A Good Movie is Harder to Find than a Good Woman
Review of A Good Woman is Hard to Find, screened by The Grand Illusion Cinema
Written by TeenTix Newsroom Writer Eleanor Cenname and edited by Teen Editor Olivia Sun
When, in these uncertain times, we try to find peace, comfort, or perhaps even distraction in art, I want my art to feel like comfort food. Specifically, I want the artistic equivalent of mashed potatoes. Delicious? Yes. Relatively inoffensive? Indeed. Given the choice, would I eat it every day? You bet. Lately, I’ve sated my desire for comfort art through Queer Eye. It makes me believe in the good of humanity and self-love. But this isn’t about Queer Eye; I am here to talk about Seattle Grand Illusion Cinema’s virtual screening of Abner Pastoll’s thriller, A Good Woman is Hard to Find. The film seems to be born of humanity’s worst and is the antithesis of all that I want in art right now...except in one key way: it is thoroughly entertaining.

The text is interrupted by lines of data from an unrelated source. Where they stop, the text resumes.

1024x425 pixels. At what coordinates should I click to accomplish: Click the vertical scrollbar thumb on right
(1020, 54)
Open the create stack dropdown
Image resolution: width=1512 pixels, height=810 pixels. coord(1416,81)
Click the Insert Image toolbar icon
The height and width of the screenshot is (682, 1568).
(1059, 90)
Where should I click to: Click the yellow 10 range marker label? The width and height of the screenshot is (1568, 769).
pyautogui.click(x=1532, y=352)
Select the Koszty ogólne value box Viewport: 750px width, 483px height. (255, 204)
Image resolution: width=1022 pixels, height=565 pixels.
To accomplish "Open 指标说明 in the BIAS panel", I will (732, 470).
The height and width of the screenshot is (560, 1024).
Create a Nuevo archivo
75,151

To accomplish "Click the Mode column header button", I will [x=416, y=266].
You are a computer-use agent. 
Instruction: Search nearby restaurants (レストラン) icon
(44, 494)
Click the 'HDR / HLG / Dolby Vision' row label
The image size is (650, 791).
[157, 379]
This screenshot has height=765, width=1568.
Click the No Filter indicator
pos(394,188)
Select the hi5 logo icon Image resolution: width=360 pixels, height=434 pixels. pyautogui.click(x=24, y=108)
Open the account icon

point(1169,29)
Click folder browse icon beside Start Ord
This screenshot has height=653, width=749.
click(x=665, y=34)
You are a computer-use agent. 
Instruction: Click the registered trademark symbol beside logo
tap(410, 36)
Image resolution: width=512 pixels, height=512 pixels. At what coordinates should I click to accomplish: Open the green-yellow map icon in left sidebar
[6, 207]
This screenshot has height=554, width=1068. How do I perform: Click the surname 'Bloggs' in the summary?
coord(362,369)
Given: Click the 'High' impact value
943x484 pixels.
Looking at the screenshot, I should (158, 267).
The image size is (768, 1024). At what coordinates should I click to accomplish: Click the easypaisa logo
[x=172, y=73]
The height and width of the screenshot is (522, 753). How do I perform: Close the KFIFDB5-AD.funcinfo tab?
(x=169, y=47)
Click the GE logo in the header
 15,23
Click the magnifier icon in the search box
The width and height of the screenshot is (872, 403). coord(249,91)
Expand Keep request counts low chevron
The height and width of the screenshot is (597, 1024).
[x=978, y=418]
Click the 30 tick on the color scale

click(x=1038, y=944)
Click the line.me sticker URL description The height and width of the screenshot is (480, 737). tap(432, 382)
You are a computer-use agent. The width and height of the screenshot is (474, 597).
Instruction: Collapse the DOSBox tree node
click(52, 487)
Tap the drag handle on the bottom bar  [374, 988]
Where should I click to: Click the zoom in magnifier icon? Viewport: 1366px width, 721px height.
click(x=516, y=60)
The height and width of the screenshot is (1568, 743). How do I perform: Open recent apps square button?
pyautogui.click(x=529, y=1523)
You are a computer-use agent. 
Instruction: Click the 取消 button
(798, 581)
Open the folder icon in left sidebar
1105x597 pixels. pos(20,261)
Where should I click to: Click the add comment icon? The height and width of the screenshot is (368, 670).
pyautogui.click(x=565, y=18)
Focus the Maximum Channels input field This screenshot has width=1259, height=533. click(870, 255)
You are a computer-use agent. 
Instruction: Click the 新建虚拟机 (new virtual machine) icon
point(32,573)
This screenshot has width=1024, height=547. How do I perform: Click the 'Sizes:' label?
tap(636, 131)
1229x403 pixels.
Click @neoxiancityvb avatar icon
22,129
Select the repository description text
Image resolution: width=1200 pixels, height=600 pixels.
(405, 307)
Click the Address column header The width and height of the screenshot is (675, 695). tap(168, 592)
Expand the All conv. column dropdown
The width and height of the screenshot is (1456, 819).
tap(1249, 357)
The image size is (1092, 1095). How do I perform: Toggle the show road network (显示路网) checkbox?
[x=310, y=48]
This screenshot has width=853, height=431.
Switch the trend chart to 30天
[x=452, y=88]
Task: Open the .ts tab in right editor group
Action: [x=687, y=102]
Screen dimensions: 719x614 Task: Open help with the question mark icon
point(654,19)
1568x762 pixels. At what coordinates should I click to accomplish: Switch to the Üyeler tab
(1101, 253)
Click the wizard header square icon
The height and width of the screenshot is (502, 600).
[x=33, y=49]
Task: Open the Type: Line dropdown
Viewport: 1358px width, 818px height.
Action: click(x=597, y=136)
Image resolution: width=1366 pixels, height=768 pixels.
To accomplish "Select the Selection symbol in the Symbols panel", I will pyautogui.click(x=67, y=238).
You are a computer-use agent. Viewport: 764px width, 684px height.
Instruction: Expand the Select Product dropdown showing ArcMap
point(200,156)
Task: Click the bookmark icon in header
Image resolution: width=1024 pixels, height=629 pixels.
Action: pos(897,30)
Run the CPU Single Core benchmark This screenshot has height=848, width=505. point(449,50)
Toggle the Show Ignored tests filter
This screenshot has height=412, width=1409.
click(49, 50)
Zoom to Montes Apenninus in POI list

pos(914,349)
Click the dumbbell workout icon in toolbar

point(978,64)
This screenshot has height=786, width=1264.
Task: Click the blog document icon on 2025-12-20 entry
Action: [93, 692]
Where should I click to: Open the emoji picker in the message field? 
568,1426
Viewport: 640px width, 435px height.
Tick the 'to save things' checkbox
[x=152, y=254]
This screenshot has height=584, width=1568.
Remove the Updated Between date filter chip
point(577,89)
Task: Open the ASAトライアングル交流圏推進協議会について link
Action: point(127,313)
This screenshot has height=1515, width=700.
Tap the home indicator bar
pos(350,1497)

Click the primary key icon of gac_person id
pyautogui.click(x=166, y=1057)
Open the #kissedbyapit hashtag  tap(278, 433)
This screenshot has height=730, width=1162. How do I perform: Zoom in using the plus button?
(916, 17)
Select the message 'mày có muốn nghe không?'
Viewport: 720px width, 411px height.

Sarah, a meek, widowed mother of two young children remains desperate for closure after the recent murder of her husband. When a drug dealer who steals cocaine from a local mob uses her house to store his ‘product,’ she uses him to find her husband’s murderer. All of this is coupled with Sarah’s strained relationship with her mother, her struggle to make financial ends meet, a perverted grocery store employee, a police force that seems altogether unconcerned with her husband’s murder, and her son, Ben, who became mute after witnessing his father’s death. The film ultimately plays like a violent iteration of the clichéd ethical dilemma: Would you steal a loaf of bread to feed your family?